§ REQUEST
Copy the rows below word for word, starting at the line that contains "Home (418, 71)" and ending at the last row, with both ends included. Leave the pictures out of your copy.

§ RECORDED INFORMATION
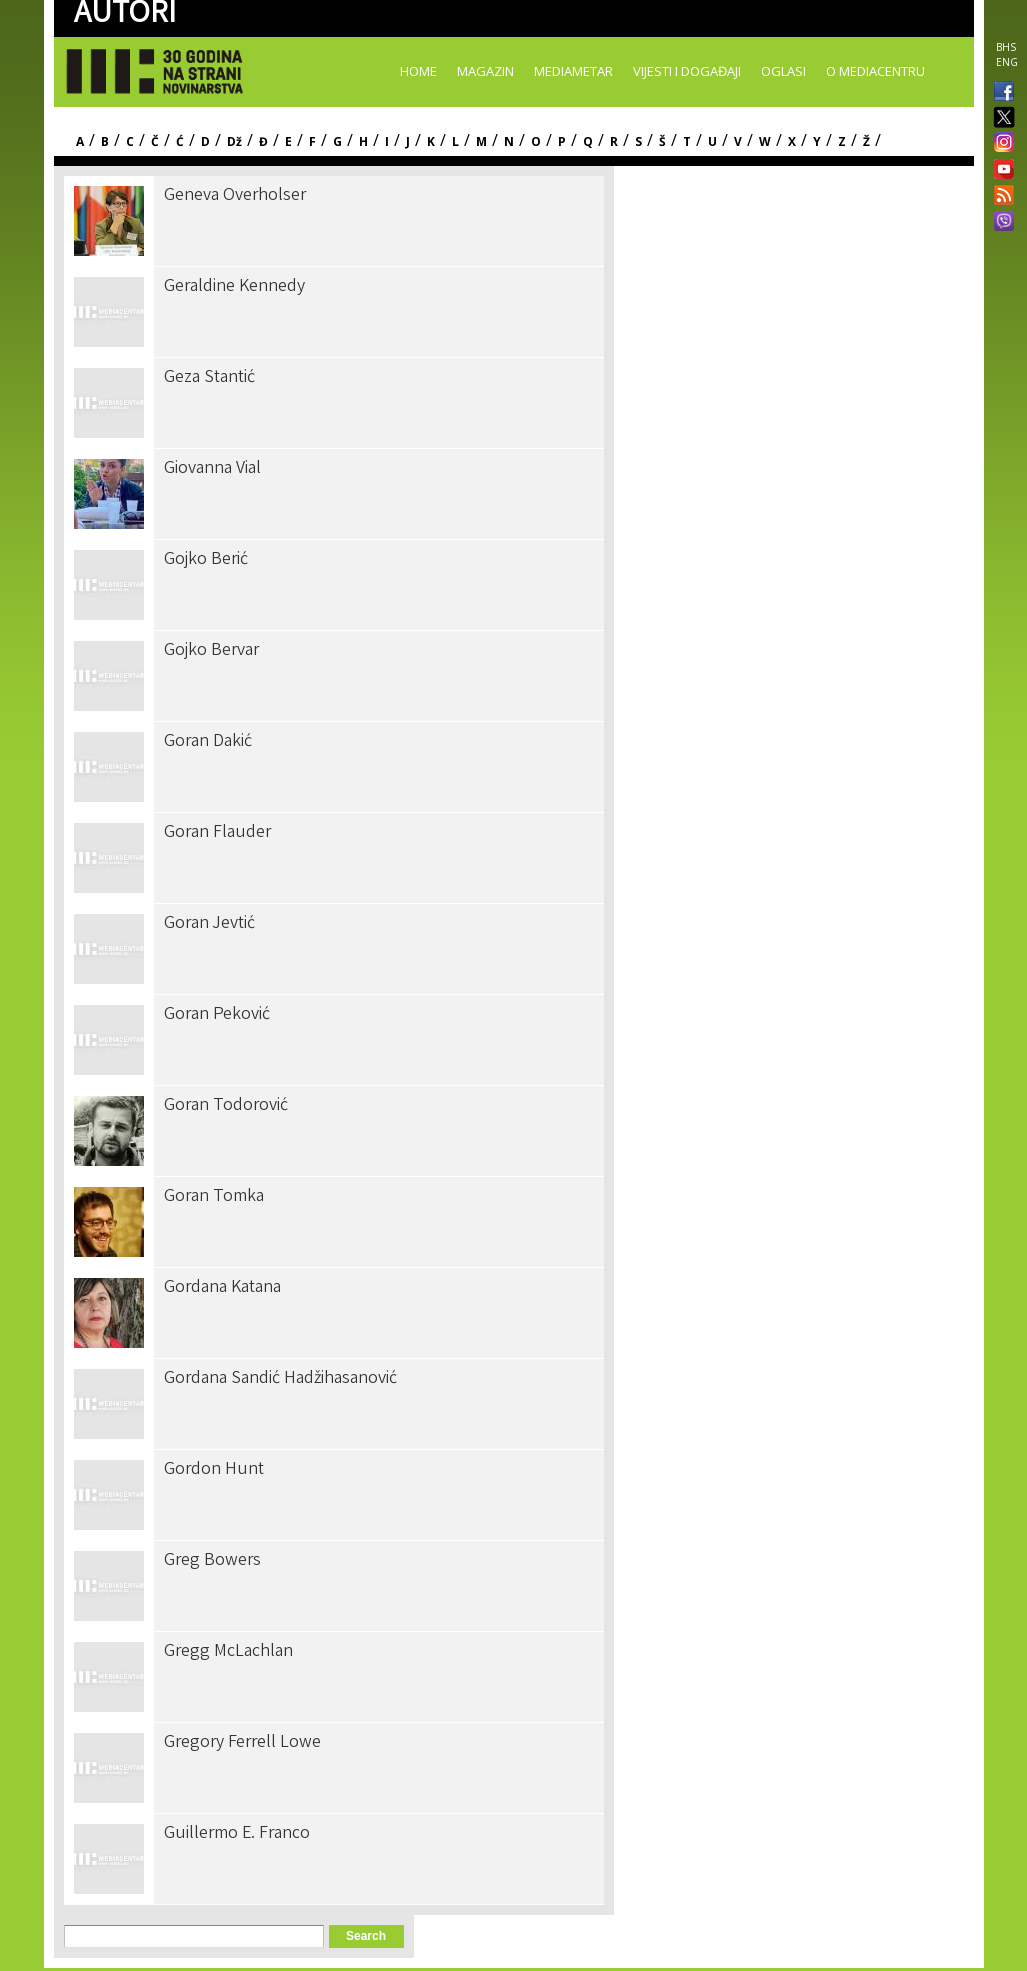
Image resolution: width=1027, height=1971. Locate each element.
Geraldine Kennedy (234, 287)
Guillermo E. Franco (237, 1834)
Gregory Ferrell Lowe (242, 1743)
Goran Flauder (217, 833)
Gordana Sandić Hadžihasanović (280, 1379)
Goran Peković (217, 1015)
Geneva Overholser (235, 196)
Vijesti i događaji (687, 71)
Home (418, 71)
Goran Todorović (226, 1106)
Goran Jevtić (209, 924)
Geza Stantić (209, 378)
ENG (1007, 62)
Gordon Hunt (214, 1470)
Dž (234, 141)
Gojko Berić (206, 560)
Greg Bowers (212, 1561)
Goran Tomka (214, 1197)
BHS (1006, 47)
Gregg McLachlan (228, 1652)
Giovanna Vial (212, 469)
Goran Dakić (208, 742)
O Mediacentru (875, 71)
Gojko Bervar (211, 651)
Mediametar (573, 71)
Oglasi (783, 71)
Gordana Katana (222, 1288)
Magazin (485, 71)
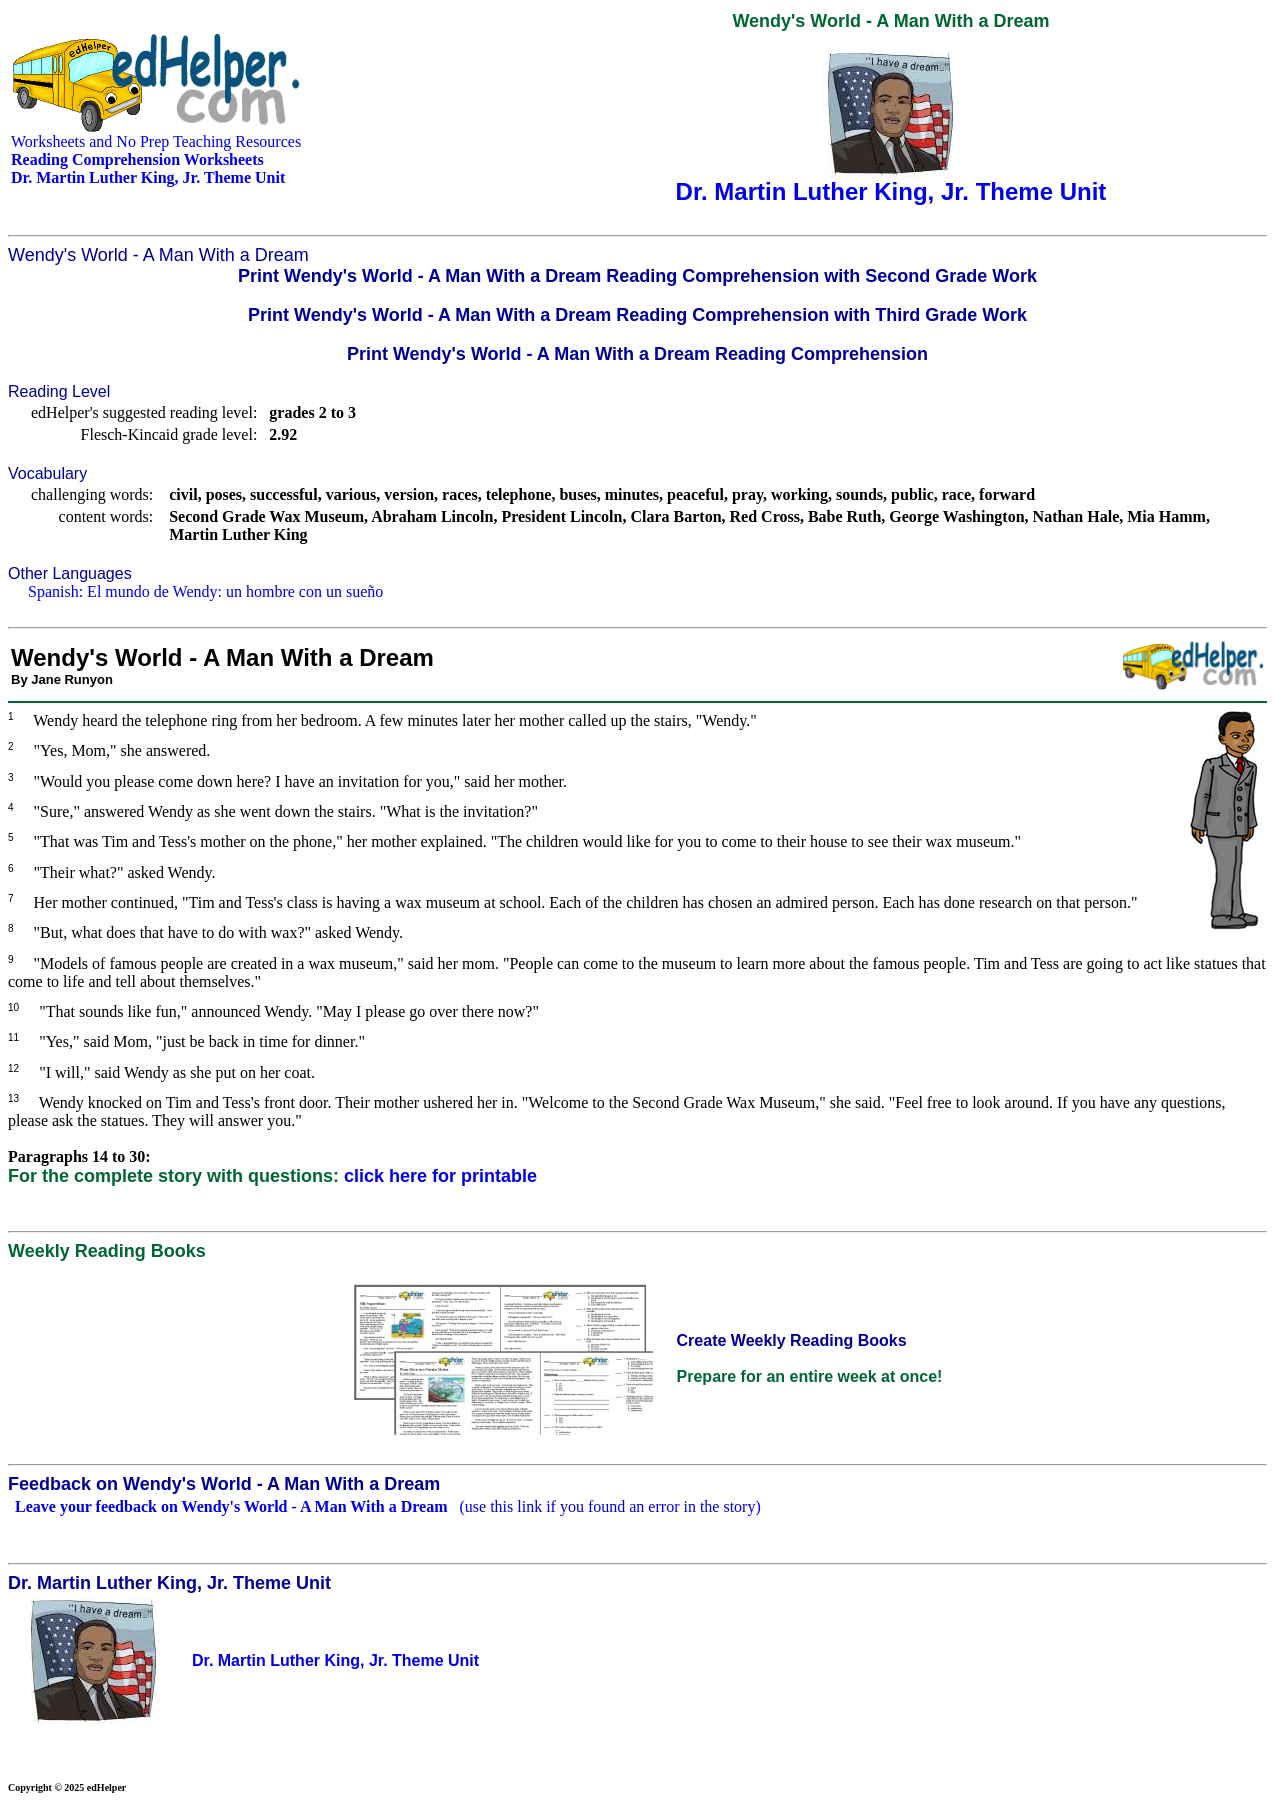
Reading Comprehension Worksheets (137, 159)
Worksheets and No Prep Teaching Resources (156, 141)
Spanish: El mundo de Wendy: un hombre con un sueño (205, 591)
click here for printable (440, 1176)
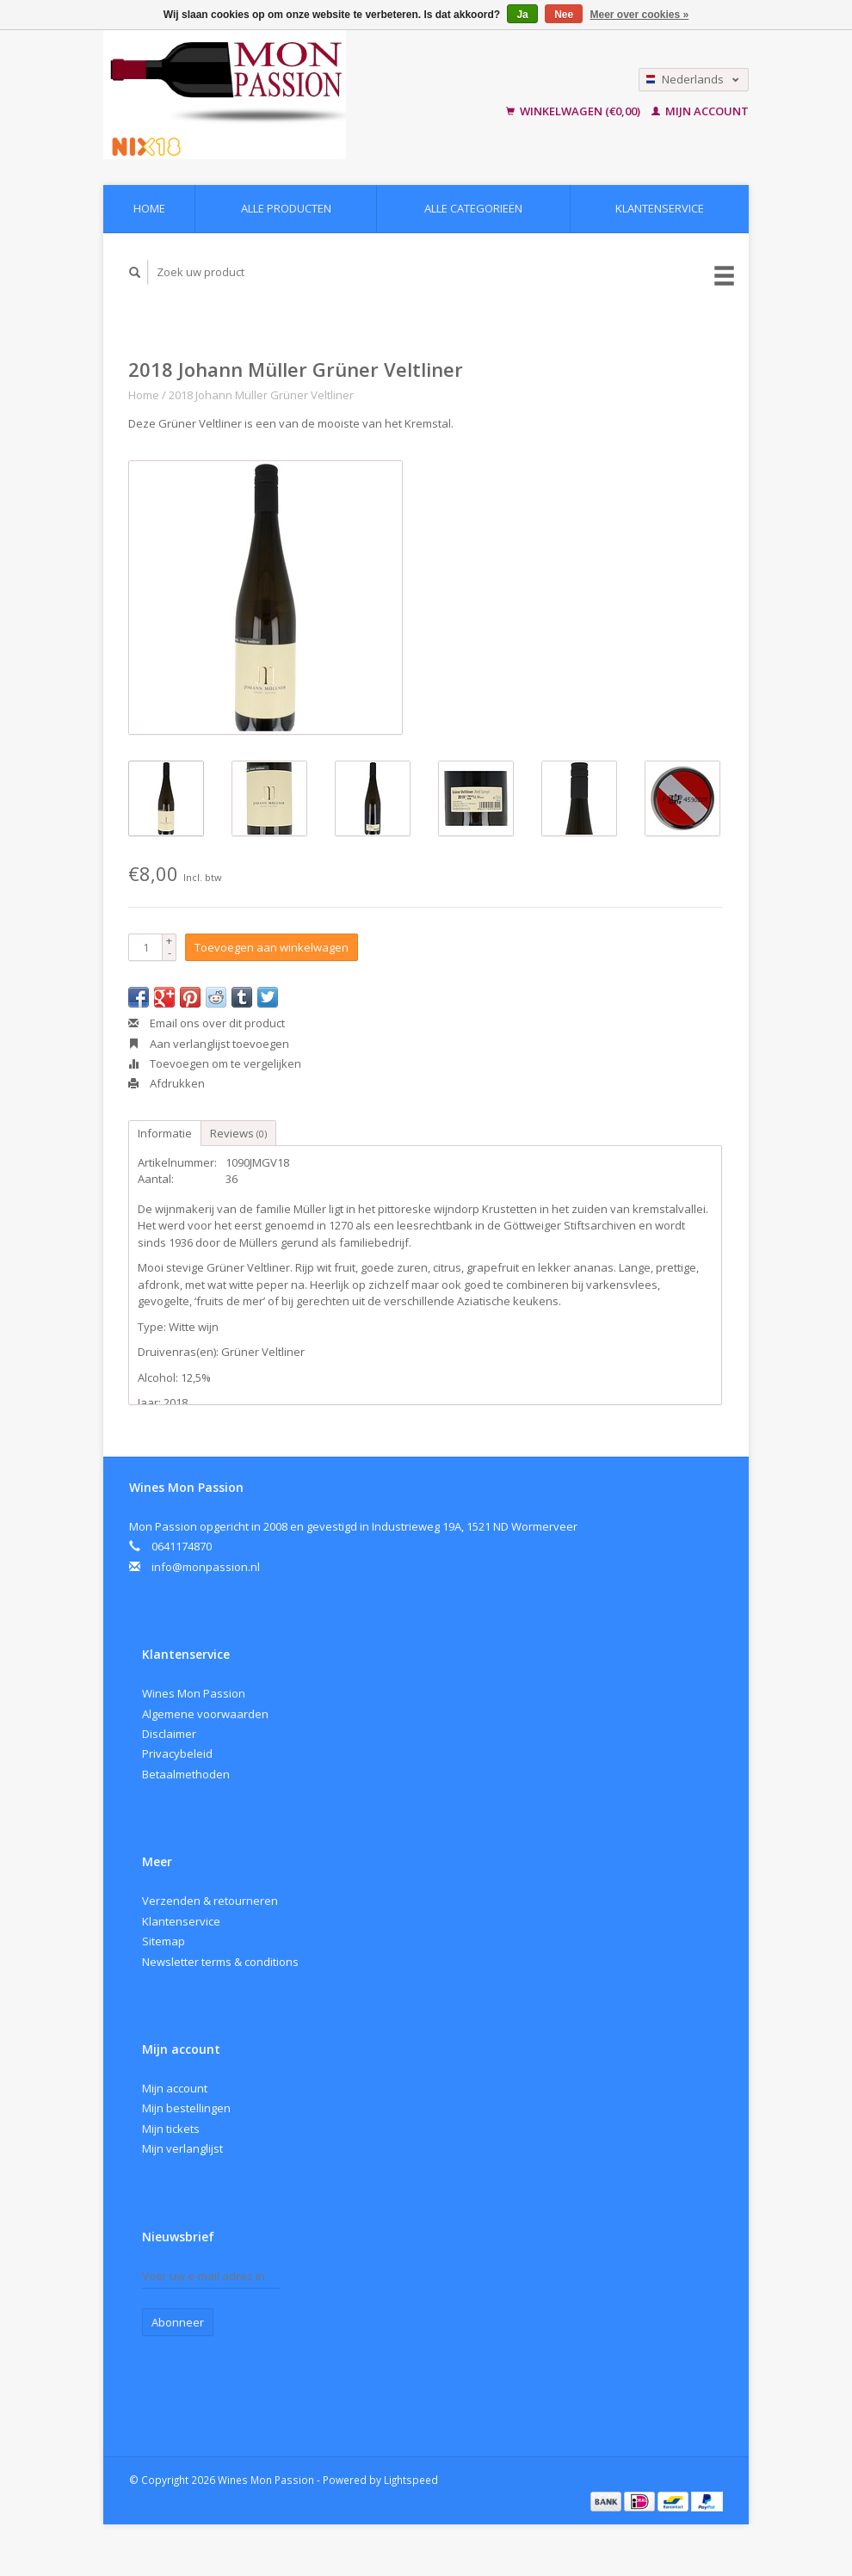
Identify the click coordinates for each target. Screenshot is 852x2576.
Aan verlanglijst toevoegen (208, 1043)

§ COMPLETED EXERCISE
Home (418, 71)
Goran Todorović (226, 1106)
Goran Jevtić (209, 924)
Geza Stantić (209, 378)
ENG (1007, 62)
Gordon Hunt (214, 1470)
Dž (234, 141)
Gojko Berić (206, 560)
Greg Bowers (212, 1561)
Goran Tomka (214, 1197)
BHS (1006, 47)
Gregg McLachlan (228, 1652)
Giovanna Vial (212, 469)
Goran Dakić (208, 742)
O Mediacentru (875, 71)
Gojko Bervar (211, 651)
Mediametar (573, 71)
Oglasi (783, 71)
Gordana Katana (222, 1288)
Magazin (485, 71)
Reading Comprehension Worksheets (137, 159)
Worksheets and No Prep Teaching Resources (156, 141)
Spanish: El mundo de Wendy: un hombre con un sueño (205, 591)
click here for printable (440, 1176)
Identify the click coordinates for each target. Screenshot is 852x2576.
Aan verlanglijst toevoegen (208, 1043)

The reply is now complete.